(Stored data)
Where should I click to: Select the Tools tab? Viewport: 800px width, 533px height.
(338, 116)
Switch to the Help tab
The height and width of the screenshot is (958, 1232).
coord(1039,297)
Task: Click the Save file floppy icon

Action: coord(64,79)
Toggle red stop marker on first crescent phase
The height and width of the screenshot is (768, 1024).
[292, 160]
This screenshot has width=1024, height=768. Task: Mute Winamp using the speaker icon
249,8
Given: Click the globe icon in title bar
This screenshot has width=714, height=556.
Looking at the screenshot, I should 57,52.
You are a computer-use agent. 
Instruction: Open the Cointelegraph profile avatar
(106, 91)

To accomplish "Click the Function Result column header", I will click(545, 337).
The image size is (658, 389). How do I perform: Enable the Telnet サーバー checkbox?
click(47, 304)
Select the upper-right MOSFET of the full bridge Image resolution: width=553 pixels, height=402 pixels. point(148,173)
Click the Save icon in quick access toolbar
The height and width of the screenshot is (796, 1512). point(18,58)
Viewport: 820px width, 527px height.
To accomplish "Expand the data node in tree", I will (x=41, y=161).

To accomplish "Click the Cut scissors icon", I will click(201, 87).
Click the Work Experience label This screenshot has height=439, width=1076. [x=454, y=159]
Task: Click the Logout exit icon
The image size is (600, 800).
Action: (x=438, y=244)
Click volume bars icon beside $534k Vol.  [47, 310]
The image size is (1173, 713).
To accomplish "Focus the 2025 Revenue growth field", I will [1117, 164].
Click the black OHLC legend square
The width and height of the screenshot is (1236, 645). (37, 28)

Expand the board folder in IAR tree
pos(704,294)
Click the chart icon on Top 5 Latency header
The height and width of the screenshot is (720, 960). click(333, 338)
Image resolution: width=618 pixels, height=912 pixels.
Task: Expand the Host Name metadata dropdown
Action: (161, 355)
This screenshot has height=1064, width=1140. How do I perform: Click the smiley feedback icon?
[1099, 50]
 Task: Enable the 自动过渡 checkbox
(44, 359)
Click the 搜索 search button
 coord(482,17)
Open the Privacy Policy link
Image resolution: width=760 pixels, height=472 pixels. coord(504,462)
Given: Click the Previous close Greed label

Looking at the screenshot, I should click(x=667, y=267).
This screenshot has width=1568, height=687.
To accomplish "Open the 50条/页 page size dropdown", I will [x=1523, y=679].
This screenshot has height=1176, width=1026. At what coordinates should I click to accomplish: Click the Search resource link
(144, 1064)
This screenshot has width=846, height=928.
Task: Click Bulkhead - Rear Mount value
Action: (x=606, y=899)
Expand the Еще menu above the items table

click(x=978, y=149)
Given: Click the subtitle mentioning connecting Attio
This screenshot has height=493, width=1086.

* [EXERCISE REQUIREMENTS] Look back at the records above. Repeat all of them exactly.

* [ANSWER AREA]
Where should I click to: Select the Tools tab? Viewport: 800px width, 533px height.
(338, 116)
Switch to the Help tab
The height and width of the screenshot is (958, 1232).
coord(1039,297)
Task: Click the Save file floppy icon

Action: coord(64,79)
Toggle red stop marker on first crescent phase
The height and width of the screenshot is (768, 1024).
[292, 160]
This screenshot has width=1024, height=768. Task: Mute Winamp using the speaker icon
249,8
Given: Click the globe icon in title bar
This screenshot has width=714, height=556.
Looking at the screenshot, I should 57,52.
You are a computer-use agent. 
Instruction: Open the Cointelegraph profile avatar
(106, 91)

To accomplish "Click the Function Result column header", I will click(545, 337).
The image size is (658, 389). How do I perform: Enable the Telnet サーバー checkbox?
click(47, 304)
Select the upper-right MOSFET of the full bridge Image resolution: width=553 pixels, height=402 pixels. point(148,173)
Click the Save icon in quick access toolbar
The height and width of the screenshot is (796, 1512). point(18,58)
Viewport: 820px width, 527px height.
To accomplish "Expand the data node in tree", I will (x=41, y=161).

To accomplish "Click the Cut scissors icon", I will click(201, 87).
Click the Work Experience label This screenshot has height=439, width=1076. [x=454, y=159]
Task: Click the Logout exit icon
The image size is (600, 800).
Action: (x=438, y=244)
Click volume bars icon beside $534k Vol.  [47, 310]
The image size is (1173, 713).
To accomplish "Focus the 2025 Revenue growth field", I will [1117, 164].
Click the black OHLC legend square
The width and height of the screenshot is (1236, 645). (37, 28)

Expand the board folder in IAR tree
pos(704,294)
Click the chart icon on Top 5 Latency header
The height and width of the screenshot is (720, 960). click(333, 338)
Image resolution: width=618 pixels, height=912 pixels.
Task: Expand the Host Name metadata dropdown
Action: (161, 355)
This screenshot has height=1064, width=1140. How do I perform: Click the smiley feedback icon?
[1099, 50]
 Task: Enable the 自动过渡 checkbox
(44, 359)
Click the 搜索 search button
 coord(482,17)
Open the Privacy Policy link
Image resolution: width=760 pixels, height=472 pixels. coord(504,462)
Given: Click the Previous close Greed label

Looking at the screenshot, I should click(x=667, y=267).
This screenshot has width=1568, height=687.
To accomplish "Open the 50条/页 page size dropdown", I will [x=1523, y=679].
This screenshot has height=1176, width=1026. At what coordinates should I click to accomplish: Click the Search resource link
(144, 1064)
This screenshot has width=846, height=928.
Task: Click Bulkhead - Rear Mount value
Action: (x=606, y=899)
Expand the Еще menu above the items table

click(x=978, y=149)
Given: Click the subtitle mentioning connecting Attio
This screenshot has height=493, width=1086.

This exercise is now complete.